Pour réussir la transition vers une économie à zéro émission de carbone, gouvernements, entreprises et utilisateurs finaux devront s’aligner. A long terme, la décarbonisation devrait avoir un effet déflationniste pour les consommateurs. Cependant, durant la phase de transition, il est possible que les coûts augmentent, tout comme la volatilité de certaines matières premières (la récente flambée du prix de l’électricité en est un bon exemple). 

Les consommateurs n’étant vraisemblablement pas disposés à payer une prime importante pour les «solutions vertes», les gouvernements devront intervenir pour faciliter la transition. Ainsi, l’industrie automobile qui a clairement opté pour les véhicules électriques bénéficie déjà d’incitations gouvernementales qui permettent de limiter le coût de l’option verte pour le consommateur final.
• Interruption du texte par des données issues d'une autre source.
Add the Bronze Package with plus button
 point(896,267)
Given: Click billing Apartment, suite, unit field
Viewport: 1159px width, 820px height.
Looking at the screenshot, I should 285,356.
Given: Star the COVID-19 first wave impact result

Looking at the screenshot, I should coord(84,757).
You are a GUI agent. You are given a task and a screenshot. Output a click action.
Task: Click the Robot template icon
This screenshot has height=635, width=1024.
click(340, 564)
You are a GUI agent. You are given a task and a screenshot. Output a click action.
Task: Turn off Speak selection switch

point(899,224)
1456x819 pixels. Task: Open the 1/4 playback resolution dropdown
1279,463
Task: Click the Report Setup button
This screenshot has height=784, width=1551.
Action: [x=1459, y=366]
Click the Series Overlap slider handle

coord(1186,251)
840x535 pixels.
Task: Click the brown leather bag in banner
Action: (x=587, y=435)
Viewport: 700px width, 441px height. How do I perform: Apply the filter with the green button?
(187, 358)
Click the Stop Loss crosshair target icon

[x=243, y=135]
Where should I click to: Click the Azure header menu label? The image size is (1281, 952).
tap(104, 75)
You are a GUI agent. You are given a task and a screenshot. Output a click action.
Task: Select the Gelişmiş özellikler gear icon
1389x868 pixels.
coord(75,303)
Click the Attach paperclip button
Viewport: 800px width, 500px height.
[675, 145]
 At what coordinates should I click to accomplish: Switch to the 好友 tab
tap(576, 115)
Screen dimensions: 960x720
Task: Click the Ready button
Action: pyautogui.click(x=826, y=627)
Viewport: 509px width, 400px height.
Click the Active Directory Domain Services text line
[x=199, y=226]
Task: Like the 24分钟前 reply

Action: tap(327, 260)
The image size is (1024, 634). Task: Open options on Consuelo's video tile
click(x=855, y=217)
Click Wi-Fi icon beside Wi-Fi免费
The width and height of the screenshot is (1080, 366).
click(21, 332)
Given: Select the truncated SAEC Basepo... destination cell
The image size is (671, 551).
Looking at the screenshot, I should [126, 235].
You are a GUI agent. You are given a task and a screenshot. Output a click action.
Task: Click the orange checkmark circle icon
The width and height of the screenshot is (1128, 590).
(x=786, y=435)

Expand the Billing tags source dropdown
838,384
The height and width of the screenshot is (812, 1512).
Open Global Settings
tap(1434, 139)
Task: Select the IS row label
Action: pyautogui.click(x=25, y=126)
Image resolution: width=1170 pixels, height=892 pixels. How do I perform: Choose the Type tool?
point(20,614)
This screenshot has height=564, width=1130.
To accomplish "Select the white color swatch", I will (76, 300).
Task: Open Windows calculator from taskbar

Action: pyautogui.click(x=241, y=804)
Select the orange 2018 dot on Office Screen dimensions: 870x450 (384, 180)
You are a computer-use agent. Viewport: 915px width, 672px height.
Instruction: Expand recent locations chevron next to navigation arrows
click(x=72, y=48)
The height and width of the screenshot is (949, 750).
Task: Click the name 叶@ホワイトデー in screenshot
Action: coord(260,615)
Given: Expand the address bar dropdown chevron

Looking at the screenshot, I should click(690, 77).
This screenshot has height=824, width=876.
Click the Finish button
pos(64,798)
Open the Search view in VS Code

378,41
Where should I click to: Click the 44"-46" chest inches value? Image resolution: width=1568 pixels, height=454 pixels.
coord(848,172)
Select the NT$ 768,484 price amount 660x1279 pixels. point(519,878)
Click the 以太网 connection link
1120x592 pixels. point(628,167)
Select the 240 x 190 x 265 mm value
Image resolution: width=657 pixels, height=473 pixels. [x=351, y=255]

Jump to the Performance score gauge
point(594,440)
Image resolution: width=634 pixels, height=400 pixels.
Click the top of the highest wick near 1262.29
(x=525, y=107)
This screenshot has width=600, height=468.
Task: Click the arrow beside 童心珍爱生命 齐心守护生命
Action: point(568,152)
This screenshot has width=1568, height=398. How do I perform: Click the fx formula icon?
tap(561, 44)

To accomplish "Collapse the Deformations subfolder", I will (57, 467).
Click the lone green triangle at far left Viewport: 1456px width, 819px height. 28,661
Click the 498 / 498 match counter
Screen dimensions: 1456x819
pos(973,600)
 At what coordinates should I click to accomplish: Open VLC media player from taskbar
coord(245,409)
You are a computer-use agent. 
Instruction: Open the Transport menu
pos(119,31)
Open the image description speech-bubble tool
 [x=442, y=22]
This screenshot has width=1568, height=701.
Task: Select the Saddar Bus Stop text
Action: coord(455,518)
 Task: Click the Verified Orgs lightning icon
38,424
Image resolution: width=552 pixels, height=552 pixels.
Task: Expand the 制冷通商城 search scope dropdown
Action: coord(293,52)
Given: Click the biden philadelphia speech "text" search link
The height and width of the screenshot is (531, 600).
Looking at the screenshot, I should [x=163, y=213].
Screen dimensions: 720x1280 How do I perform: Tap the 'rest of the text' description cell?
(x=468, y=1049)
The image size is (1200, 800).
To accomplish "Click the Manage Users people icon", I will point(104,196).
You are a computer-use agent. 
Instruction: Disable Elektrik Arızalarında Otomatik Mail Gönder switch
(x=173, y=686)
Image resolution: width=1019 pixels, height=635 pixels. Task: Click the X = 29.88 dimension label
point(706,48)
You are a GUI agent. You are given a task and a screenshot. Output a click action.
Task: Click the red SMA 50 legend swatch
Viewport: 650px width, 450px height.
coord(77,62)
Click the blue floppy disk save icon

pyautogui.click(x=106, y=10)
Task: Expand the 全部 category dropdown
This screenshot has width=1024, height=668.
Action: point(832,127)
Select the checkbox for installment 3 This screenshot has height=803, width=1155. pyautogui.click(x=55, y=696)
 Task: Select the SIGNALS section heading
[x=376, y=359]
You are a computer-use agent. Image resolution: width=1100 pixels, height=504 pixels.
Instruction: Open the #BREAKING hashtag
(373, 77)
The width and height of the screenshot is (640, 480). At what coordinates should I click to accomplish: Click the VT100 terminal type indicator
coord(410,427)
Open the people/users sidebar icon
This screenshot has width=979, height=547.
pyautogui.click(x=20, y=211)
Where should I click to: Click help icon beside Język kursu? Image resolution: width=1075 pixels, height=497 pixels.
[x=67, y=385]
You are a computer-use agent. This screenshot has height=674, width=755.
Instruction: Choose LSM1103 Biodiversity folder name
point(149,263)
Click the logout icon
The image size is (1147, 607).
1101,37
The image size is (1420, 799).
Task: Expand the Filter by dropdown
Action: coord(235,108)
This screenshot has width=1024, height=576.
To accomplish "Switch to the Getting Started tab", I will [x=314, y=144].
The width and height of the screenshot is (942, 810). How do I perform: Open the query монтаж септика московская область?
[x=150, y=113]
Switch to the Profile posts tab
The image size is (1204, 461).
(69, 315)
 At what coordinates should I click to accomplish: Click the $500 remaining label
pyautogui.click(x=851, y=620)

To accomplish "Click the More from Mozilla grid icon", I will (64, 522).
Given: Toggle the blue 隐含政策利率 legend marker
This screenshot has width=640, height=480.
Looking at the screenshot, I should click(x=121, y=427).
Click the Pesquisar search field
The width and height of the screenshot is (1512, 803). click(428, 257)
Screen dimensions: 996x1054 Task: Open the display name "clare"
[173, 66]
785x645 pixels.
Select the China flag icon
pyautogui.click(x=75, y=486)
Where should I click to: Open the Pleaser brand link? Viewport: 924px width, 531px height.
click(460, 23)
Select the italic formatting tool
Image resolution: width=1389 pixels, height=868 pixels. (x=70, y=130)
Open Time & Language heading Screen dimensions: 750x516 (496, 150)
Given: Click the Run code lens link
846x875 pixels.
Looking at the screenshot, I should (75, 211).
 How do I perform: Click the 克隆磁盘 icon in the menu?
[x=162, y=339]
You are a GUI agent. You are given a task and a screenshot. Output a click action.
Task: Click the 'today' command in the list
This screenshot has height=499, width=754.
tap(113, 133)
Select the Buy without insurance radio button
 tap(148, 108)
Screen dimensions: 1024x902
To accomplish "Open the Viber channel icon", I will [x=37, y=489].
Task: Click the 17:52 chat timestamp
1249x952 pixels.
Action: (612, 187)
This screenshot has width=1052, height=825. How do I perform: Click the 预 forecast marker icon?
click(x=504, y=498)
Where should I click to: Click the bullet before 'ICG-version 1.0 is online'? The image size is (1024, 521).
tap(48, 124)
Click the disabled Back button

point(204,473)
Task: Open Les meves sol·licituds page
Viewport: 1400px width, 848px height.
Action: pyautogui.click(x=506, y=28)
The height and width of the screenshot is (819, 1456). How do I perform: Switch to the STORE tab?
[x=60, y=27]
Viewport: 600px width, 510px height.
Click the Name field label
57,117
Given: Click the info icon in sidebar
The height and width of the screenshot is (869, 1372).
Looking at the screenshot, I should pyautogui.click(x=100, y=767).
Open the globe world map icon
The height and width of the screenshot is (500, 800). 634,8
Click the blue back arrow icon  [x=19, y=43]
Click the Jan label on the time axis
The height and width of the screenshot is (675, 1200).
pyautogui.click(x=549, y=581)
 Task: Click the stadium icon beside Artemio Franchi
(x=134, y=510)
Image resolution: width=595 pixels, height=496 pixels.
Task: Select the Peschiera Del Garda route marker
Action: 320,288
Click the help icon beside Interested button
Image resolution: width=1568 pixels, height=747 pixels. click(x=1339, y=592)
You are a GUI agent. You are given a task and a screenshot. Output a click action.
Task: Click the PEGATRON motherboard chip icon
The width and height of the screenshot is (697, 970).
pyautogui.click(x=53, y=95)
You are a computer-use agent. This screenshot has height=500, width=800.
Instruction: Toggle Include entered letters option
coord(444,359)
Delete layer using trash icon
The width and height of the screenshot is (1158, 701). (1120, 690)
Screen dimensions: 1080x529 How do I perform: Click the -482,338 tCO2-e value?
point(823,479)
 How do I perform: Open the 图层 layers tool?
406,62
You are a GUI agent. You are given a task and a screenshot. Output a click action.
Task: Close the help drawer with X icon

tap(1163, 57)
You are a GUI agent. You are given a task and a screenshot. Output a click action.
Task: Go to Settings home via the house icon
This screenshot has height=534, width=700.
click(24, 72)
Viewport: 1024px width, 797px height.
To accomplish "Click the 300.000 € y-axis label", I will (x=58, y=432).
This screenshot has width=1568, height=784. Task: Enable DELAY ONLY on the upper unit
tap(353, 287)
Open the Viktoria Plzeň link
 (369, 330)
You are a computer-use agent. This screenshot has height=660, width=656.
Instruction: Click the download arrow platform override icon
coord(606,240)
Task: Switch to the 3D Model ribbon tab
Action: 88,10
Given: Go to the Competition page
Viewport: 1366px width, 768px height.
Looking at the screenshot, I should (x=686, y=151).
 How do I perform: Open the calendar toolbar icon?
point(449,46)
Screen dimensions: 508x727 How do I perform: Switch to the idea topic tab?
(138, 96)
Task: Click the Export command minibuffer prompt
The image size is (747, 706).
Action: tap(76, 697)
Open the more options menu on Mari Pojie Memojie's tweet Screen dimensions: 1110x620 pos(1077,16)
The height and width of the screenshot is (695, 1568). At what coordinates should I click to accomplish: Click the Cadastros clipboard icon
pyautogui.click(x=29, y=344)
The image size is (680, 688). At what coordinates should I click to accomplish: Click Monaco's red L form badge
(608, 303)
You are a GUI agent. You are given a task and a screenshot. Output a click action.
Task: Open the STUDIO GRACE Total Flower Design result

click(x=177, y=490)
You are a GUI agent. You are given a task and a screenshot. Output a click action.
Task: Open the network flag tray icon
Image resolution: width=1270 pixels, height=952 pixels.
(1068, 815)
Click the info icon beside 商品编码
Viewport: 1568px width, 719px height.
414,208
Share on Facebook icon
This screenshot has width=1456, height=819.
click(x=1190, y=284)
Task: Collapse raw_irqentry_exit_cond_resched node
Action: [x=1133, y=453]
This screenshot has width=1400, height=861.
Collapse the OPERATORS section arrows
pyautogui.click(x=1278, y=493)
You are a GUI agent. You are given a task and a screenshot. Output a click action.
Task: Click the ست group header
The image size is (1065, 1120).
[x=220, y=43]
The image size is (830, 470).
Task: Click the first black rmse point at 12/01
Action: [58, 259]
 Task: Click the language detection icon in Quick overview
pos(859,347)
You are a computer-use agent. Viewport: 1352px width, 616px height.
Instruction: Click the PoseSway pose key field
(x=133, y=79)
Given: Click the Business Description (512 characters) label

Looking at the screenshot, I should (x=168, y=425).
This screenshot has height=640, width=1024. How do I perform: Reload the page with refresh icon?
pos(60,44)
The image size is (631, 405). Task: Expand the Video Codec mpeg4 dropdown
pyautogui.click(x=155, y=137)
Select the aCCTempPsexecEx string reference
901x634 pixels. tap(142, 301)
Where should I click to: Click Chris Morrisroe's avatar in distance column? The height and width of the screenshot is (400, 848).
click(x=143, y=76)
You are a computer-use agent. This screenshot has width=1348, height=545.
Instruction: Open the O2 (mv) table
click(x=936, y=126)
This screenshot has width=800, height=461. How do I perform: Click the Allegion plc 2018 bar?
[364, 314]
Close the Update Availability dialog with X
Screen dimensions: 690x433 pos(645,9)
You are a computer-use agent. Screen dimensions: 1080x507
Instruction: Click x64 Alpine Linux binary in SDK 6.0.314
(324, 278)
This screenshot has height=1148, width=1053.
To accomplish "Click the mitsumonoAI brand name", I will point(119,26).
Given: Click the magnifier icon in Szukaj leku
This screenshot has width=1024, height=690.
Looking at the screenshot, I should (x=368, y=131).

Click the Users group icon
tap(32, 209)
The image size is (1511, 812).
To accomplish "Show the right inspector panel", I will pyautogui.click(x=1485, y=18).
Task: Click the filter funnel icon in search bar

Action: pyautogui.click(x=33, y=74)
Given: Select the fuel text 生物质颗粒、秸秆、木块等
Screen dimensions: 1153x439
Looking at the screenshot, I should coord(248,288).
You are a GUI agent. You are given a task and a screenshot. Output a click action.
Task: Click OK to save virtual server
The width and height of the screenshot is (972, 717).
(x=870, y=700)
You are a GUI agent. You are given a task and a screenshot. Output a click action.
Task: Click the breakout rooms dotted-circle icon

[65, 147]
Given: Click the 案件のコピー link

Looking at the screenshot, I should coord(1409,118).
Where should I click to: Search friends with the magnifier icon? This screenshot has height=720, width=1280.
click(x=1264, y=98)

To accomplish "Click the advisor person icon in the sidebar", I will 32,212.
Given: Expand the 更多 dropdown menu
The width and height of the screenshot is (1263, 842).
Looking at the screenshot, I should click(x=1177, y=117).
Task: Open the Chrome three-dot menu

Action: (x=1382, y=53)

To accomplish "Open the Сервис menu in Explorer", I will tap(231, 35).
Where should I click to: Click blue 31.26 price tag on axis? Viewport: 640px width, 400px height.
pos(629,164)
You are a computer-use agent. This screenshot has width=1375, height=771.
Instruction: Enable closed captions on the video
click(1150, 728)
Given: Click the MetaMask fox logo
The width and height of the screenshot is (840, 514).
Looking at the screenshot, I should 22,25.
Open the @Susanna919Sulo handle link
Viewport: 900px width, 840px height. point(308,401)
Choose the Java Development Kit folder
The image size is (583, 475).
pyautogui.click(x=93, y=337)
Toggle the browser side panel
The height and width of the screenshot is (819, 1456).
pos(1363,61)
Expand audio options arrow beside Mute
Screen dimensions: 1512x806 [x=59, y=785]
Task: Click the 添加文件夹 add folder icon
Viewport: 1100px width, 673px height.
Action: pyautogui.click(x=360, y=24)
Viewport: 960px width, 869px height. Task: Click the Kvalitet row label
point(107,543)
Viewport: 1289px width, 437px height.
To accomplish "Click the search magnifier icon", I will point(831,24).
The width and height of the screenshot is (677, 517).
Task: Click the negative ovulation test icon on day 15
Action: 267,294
Les services publics devront également trouver un moyen d’éviter de nouvelles flambées du prix de l’électricité à moyen terme. Par ailleurs, le prix du carbone devra nécessairement grimper afin d’encourager la décarbonisation des secteurs les plus énergivores. 

En fin compte, s’il paraît encore possible d’aller vers un avenir durable, il sera cependant nécessaire de jongler efficacement avec de nombreux facteurs. La liste des tâches à accomplir est encore longue. Reste à voir si la COP26 sera en mesure d’apporter des solutions pratiques. 

(1)  Morgan Stanley
(2)  Decarbonisation: The race to net zero, Morgan Stanley Research (October 21, 2019)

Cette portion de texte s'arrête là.